## PROBLEM
Please count the lines below that contain the word "header", and reply with that number alone.

═══ THE DATA

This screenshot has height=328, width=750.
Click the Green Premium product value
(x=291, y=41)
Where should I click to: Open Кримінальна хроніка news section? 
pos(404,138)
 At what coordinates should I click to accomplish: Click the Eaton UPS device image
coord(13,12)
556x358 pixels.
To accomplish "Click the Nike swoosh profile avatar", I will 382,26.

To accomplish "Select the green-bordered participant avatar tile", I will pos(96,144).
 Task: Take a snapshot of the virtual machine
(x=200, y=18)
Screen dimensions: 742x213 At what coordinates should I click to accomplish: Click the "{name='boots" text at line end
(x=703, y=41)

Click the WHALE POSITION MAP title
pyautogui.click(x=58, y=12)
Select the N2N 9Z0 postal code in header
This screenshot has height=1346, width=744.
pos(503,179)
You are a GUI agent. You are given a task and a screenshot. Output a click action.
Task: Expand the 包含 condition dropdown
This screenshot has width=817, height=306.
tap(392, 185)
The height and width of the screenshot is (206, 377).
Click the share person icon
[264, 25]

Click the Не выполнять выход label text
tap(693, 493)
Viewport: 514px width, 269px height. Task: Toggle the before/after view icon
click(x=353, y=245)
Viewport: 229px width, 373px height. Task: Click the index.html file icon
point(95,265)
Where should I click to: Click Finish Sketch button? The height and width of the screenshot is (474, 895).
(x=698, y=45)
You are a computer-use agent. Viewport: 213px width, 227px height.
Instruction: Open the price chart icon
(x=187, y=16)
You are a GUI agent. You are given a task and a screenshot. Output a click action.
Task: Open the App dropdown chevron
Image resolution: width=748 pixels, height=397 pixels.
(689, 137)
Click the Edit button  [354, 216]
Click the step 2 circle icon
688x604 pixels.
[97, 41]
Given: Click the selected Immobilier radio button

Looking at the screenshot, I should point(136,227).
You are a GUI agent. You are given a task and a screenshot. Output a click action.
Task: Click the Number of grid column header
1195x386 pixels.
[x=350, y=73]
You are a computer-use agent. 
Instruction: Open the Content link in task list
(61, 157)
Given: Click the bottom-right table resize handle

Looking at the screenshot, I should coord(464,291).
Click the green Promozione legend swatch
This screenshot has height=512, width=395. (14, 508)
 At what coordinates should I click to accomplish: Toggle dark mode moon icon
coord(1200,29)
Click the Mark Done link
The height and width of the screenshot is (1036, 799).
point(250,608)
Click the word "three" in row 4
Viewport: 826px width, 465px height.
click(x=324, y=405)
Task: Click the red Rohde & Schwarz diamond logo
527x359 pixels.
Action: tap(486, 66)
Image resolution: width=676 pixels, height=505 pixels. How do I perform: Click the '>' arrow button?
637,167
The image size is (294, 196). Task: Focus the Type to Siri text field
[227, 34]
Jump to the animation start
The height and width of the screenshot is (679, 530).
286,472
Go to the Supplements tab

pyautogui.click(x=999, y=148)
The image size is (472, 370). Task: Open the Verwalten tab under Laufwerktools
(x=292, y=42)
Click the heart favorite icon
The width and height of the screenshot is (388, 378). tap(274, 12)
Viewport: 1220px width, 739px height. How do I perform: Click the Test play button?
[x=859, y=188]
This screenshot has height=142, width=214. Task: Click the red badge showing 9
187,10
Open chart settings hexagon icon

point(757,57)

══════

## RESPONSE TO THE TASK
2